[Start of Attachment]

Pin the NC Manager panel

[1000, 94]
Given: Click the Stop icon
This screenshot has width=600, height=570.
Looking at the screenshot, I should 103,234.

[End of Attachment]

> **Problem description**: The full listing above is to be transcribed exactly.

> **Solution**:
Pin the NC Manager panel

[1000, 94]
Given: Click the Stop icon
This screenshot has width=600, height=570.
Looking at the screenshot, I should 103,234.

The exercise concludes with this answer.